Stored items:
--- --- ---

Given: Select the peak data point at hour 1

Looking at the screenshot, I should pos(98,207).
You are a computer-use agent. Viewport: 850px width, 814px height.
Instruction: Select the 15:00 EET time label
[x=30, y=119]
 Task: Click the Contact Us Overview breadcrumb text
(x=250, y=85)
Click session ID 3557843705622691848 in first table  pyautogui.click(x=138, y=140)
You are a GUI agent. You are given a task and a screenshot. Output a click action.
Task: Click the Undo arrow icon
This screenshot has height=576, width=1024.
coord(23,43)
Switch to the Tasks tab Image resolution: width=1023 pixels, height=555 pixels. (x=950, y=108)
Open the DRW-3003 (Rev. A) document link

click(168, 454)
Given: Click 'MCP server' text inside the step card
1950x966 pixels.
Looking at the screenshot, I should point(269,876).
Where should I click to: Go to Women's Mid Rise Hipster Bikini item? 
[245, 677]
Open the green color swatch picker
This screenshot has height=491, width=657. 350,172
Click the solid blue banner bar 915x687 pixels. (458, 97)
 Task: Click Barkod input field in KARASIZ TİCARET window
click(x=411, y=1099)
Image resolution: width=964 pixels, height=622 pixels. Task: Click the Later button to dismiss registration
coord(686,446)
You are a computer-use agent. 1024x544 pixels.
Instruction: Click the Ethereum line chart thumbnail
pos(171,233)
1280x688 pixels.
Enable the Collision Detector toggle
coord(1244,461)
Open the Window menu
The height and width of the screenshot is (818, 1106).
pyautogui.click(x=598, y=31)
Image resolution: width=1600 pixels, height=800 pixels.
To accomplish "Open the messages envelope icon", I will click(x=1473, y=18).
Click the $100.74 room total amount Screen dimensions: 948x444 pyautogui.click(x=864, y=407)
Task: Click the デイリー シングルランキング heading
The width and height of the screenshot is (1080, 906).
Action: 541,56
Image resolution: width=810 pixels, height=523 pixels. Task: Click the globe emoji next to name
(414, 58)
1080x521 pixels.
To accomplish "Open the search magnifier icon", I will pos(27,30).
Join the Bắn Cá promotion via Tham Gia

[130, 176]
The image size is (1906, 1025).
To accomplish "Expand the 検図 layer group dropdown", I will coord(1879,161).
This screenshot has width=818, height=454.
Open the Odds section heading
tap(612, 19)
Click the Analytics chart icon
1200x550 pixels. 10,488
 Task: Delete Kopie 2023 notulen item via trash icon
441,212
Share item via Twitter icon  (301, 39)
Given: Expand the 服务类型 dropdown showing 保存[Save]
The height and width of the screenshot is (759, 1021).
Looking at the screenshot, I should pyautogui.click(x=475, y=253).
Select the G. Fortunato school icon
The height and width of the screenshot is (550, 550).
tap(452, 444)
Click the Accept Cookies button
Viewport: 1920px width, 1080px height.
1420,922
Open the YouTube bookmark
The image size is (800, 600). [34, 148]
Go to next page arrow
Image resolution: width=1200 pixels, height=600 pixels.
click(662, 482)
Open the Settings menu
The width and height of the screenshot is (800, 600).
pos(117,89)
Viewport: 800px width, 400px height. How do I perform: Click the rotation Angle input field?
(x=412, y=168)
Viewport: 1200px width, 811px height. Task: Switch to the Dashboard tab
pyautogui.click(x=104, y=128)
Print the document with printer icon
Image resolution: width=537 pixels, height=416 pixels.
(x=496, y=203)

--- --- ---

> _What the task asks_:
Give back every line above, unchanged.

> _Result below_:
Given: Select the peak data point at hour 1

Looking at the screenshot, I should pos(98,207).
You are a computer-use agent. Viewport: 850px width, 814px height.
Instruction: Select the 15:00 EET time label
[x=30, y=119]
 Task: Click the Contact Us Overview breadcrumb text
(x=250, y=85)
Click session ID 3557843705622691848 in first table  pyautogui.click(x=138, y=140)
You are a GUI agent. You are given a task and a screenshot. Output a click action.
Task: Click the Undo arrow icon
This screenshot has height=576, width=1024.
coord(23,43)
Switch to the Tasks tab Image resolution: width=1023 pixels, height=555 pixels. (x=950, y=108)
Open the DRW-3003 (Rev. A) document link

click(168, 454)
Given: Click 'MCP server' text inside the step card
1950x966 pixels.
Looking at the screenshot, I should point(269,876).
Where should I click to: Go to Women's Mid Rise Hipster Bikini item? 
[245, 677]
Open the green color swatch picker
This screenshot has height=491, width=657. 350,172
Click the solid blue banner bar 915x687 pixels. (458, 97)
 Task: Click Barkod input field in KARASIZ TİCARET window
click(x=411, y=1099)
Image resolution: width=964 pixels, height=622 pixels. Task: Click the Later button to dismiss registration
coord(686,446)
You are a computer-use agent. 1024x544 pixels.
Instruction: Click the Ethereum line chart thumbnail
pos(171,233)
1280x688 pixels.
Enable the Collision Detector toggle
coord(1244,461)
Open the Window menu
The height and width of the screenshot is (818, 1106).
pyautogui.click(x=598, y=31)
Image resolution: width=1600 pixels, height=800 pixels.
To accomplish "Open the messages envelope icon", I will click(x=1473, y=18).
Click the $100.74 room total amount Screen dimensions: 948x444 pyautogui.click(x=864, y=407)
Task: Click the デイリー シングルランキング heading
The width and height of the screenshot is (1080, 906).
Action: 541,56
Image resolution: width=810 pixels, height=523 pixels. Task: Click the globe emoji next to name
(414, 58)
1080x521 pixels.
To accomplish "Open the search magnifier icon", I will pos(27,30).
Join the Bắn Cá promotion via Tham Gia

[130, 176]
The image size is (1906, 1025).
To accomplish "Expand the 検図 layer group dropdown", I will coord(1879,161).
This screenshot has width=818, height=454.
Open the Odds section heading
tap(612, 19)
Click the Analytics chart icon
1200x550 pixels. 10,488
 Task: Delete Kopie 2023 notulen item via trash icon
441,212
Share item via Twitter icon  (301, 39)
Given: Expand the 服务类型 dropdown showing 保存[Save]
The height and width of the screenshot is (759, 1021).
Looking at the screenshot, I should pyautogui.click(x=475, y=253).
Select the G. Fortunato school icon
The height and width of the screenshot is (550, 550).
tap(452, 444)
Click the Accept Cookies button
Viewport: 1920px width, 1080px height.
1420,922
Open the YouTube bookmark
The image size is (800, 600). [34, 148]
Go to next page arrow
Image resolution: width=1200 pixels, height=600 pixels.
click(662, 482)
Open the Settings menu
The width and height of the screenshot is (800, 600).
pos(117,89)
Viewport: 800px width, 400px height. How do I perform: Click the rotation Angle input field?
(x=412, y=168)
Viewport: 1200px width, 811px height. Task: Switch to the Dashboard tab
pyautogui.click(x=104, y=128)
Print the document with printer icon
Image resolution: width=537 pixels, height=416 pixels.
(x=496, y=203)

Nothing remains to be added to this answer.